**Required action:** In the records below, find the line that contains "Screenshot is 354x2576." and the line that contains "Dr. Ramadhani Eka Putra (170, 984)", then retype exactly those two lines and every line between them.

**Exercise data:**
□ □ □ □ □ □ □

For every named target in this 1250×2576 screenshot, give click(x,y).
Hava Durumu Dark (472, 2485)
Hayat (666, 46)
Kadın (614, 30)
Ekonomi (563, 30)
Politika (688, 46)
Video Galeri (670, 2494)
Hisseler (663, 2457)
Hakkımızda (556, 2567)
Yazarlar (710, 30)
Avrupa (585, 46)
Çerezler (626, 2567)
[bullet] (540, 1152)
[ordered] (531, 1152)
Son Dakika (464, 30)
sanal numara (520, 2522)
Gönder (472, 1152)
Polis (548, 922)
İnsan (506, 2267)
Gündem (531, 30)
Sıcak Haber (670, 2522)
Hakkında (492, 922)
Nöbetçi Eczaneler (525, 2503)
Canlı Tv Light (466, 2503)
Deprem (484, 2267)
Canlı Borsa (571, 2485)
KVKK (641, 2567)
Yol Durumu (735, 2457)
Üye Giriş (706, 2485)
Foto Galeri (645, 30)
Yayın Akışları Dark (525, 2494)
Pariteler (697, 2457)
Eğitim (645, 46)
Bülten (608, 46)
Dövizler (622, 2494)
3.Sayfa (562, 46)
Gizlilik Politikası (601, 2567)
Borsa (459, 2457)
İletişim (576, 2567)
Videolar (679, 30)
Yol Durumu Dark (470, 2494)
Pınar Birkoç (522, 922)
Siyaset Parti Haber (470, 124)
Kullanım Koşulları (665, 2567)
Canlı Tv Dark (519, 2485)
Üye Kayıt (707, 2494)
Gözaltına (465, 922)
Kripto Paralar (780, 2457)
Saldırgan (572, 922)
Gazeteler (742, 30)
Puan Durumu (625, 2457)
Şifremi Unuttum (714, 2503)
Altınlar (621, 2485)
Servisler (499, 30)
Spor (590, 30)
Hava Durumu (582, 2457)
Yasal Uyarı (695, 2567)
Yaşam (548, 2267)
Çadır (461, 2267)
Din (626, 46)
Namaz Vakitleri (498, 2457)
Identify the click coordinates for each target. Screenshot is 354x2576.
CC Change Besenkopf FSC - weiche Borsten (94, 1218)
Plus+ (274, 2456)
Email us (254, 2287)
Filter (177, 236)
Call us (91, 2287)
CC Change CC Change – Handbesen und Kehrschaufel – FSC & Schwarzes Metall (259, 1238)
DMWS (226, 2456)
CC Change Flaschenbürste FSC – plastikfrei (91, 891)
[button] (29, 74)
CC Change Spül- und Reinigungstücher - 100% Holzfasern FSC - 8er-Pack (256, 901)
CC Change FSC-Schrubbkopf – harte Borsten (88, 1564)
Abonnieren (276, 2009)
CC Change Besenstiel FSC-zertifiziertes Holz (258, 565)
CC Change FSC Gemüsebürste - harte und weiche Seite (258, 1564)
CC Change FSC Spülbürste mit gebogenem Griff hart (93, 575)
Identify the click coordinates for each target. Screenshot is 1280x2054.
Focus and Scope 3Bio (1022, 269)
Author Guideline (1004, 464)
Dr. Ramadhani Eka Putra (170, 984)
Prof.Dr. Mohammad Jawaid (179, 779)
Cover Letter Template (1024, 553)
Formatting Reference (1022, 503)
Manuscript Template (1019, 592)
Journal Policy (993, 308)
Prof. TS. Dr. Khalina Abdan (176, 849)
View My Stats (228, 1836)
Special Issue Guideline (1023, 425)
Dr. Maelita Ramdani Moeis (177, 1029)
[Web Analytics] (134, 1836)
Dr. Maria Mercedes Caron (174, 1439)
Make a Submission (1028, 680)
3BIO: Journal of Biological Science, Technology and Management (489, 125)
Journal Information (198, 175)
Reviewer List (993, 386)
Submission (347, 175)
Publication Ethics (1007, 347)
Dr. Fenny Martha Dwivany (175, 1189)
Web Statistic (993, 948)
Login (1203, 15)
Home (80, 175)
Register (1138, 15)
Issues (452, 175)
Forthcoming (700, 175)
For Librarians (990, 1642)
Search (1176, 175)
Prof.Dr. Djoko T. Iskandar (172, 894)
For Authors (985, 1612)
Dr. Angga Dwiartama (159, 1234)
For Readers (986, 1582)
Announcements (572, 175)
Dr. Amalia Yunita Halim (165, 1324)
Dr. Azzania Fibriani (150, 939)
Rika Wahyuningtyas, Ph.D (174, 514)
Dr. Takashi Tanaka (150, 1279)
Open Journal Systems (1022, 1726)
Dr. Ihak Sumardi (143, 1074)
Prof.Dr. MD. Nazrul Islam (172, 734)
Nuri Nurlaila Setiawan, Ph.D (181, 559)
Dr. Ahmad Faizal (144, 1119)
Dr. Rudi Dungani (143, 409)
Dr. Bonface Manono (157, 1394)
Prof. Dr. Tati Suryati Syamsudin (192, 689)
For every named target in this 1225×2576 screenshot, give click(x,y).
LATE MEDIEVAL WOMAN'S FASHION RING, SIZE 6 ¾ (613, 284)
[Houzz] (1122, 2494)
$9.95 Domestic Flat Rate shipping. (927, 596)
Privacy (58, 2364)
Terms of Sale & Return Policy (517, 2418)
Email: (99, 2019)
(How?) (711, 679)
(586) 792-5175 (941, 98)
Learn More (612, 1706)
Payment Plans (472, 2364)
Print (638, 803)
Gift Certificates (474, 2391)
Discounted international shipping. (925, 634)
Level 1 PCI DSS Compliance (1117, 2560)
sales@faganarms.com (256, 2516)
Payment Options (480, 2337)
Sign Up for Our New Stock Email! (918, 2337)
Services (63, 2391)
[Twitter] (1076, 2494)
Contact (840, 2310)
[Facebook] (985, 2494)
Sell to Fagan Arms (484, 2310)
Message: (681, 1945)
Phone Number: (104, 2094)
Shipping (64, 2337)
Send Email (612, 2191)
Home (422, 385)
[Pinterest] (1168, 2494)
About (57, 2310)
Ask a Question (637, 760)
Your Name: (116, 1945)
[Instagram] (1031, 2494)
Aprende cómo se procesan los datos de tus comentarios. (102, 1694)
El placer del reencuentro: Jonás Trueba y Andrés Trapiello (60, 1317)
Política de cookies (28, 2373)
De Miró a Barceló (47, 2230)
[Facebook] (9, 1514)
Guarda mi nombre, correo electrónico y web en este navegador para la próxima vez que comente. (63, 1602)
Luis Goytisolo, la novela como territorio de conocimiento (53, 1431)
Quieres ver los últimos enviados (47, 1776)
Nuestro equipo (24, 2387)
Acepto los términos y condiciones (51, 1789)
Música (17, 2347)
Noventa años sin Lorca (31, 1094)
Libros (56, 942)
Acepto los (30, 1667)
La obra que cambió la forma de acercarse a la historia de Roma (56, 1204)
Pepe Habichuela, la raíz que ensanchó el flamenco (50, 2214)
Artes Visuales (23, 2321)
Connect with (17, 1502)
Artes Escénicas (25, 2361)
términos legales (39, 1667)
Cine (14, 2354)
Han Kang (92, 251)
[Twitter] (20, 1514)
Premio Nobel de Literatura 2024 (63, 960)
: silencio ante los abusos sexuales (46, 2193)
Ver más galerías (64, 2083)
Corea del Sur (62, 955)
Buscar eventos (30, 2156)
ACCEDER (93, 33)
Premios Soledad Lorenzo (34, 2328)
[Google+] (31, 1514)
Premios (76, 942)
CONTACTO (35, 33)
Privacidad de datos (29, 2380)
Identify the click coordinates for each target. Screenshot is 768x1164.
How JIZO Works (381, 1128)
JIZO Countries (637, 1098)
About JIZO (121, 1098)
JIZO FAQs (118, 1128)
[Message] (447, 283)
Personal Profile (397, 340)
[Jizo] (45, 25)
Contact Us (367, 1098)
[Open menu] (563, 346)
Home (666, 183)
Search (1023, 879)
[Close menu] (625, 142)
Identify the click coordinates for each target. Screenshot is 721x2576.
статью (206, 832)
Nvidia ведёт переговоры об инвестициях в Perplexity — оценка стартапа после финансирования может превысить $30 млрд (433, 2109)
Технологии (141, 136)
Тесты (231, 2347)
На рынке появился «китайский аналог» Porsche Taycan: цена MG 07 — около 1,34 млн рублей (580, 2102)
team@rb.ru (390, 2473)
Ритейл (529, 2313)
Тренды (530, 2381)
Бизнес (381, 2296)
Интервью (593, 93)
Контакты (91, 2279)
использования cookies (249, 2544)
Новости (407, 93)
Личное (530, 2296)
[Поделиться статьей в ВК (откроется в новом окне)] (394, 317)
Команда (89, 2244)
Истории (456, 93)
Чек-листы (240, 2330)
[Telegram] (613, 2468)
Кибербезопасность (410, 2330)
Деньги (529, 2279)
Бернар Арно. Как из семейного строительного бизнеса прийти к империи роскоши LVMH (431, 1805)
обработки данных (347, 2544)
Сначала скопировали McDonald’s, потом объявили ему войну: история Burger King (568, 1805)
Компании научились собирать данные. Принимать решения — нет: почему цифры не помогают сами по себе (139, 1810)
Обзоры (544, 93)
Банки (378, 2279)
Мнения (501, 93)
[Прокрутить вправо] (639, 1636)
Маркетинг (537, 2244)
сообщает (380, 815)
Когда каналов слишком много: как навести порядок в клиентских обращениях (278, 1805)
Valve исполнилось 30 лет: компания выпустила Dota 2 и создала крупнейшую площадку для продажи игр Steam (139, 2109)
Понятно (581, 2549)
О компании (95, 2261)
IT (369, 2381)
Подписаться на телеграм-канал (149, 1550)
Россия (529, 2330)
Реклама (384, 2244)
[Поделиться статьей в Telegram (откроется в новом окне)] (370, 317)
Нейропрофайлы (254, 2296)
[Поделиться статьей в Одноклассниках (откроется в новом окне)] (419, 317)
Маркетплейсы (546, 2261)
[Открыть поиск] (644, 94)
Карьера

□ □ □ □ □ □ □

**Completed task:**
Identify the click coordinates for each target. Screenshot is 354x2576.
CC Change Besenkopf FSC - weiche Borsten (94, 1218)
Plus+ (274, 2456)
Email us (254, 2287)
Filter (177, 236)
Call us (91, 2287)
CC Change CC Change – Handbesen und Kehrschaufel – FSC & Schwarzes Metall (259, 1238)
DMWS (226, 2456)
CC Change Flaschenbürste FSC – plastikfrei (91, 891)
[button] (29, 74)
CC Change Spül- und Reinigungstücher - 100% Holzfasern FSC - 8er-Pack (256, 901)
CC Change FSC-Schrubbkopf – harte Borsten (88, 1564)
Abonnieren (276, 2009)
CC Change Besenstiel FSC-zertifiziertes Holz (258, 565)
CC Change FSC Gemüsebürste - harte und weiche Seite (258, 1564)
CC Change FSC Spülbürste mit gebogenem Griff hart (93, 575)
Identify the click coordinates for each target. Screenshot is 1280x2054.
Focus and Scope 3Bio (1022, 269)
Author Guideline (1004, 464)
Dr. Ramadhani Eka Putra (170, 984)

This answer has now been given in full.